BEGIN Raw data

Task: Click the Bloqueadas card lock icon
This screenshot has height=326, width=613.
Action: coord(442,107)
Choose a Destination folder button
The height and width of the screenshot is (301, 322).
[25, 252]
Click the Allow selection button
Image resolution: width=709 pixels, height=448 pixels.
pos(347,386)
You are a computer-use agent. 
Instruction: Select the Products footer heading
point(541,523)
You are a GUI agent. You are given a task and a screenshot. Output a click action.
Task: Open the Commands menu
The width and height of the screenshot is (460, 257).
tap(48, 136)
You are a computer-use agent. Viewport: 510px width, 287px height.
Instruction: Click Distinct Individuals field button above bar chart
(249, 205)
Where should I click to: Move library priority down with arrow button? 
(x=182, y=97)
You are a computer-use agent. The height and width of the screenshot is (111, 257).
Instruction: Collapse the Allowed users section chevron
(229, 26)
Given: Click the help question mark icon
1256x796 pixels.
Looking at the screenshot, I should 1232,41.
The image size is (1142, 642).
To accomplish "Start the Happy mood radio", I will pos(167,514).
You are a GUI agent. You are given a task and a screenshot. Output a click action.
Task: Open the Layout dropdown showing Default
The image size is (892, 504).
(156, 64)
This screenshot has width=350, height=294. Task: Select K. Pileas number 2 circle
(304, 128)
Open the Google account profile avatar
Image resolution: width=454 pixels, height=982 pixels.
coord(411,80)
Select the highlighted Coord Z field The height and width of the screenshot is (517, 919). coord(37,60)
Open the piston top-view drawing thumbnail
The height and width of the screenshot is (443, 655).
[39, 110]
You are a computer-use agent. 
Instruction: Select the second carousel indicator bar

END Raw data

### Written instruction
Render every line of the records above as a Markdown table with the columns Row and Line, numbering the rows and skipping blank lines.

### Output of the exercise
| Row | Line |
|---|---|
| 1 | Task: Click the Bloqueadas card lock icon |
| 2 | This screenshot has height=326, width=613. |
| 3 | Action: coord(442,107) |
| 4 | Choose a Destination folder button |
| 5 | The height and width of the screenshot is (301, 322). |
| 6 | [25, 252] |
| 7 | Click the Allow selection button |
| 8 | Image resolution: width=709 pixels, height=448 pixels. |
| 9 | pos(347,386) |
| 10 | You are a computer-use agent.  |
| 11 | Instruction: Select the Products footer heading |
| 12 | point(541,523) |
| 13 | You are a GUI agent. You are given a task and a screenshot. Output a click action. |
| 14 | Task: Open the Commands menu |
| 15 | The width and height of the screenshot is (460, 257). |
| 16 | tap(48, 136) |
| 17 | You are a computer-use agent. Viewport: 510px width, 287px height. |
| 18 | Instruction: Click Distinct Individuals field button above bar chart |
| 19 | (249, 205) |
| 20 | Where should I click to: Move library priority down with arrow button?  |
| 21 | (x=182, y=97) |
| 22 | You are a computer-use agent. The height and width of the screenshot is (111, 257). |
| 23 | Instruction: Collapse the Allowed users section chevron |
| 24 | (229, 26) |
| 25 | Given: Click the help question mark icon |
| 26 | 1256x796 pixels. |
| 27 | Looking at the screenshot, I should 1232,41. |
| 28 | The image size is (1142, 642). |
| 29 | To accomplish "Start the Happy mood radio", I will pos(167,514). |
| 30 | You are a GUI agent. You are given a task and a screenshot. Output a click action. |
| 31 | Task: Open the Layout dropdown showing Default |
| 32 | The image size is (892, 504). |
| 33 | (156, 64) |
| 34 | This screenshot has width=350, height=294. Task: Select K. Pileas number 2 circle |
| 35 | (304, 128) |
| 36 | Open the Google account profile avatar |
| 37 | Image resolution: width=454 pixels, height=982 pixels. |
| 38 | coord(411,80) |
| 39 | Select the highlighted Coord Z field The height and width of the screenshot is (517, 919). coord(37,60) |
| 40 | Open the piston top-view drawing thumbnail |
| 41 | The height and width of the screenshot is (443, 655). |
| 42 | [39, 110] |
| 43 | You are a computer-use agent.  |
| 44 | Instruction: Select the second carousel indicator bar |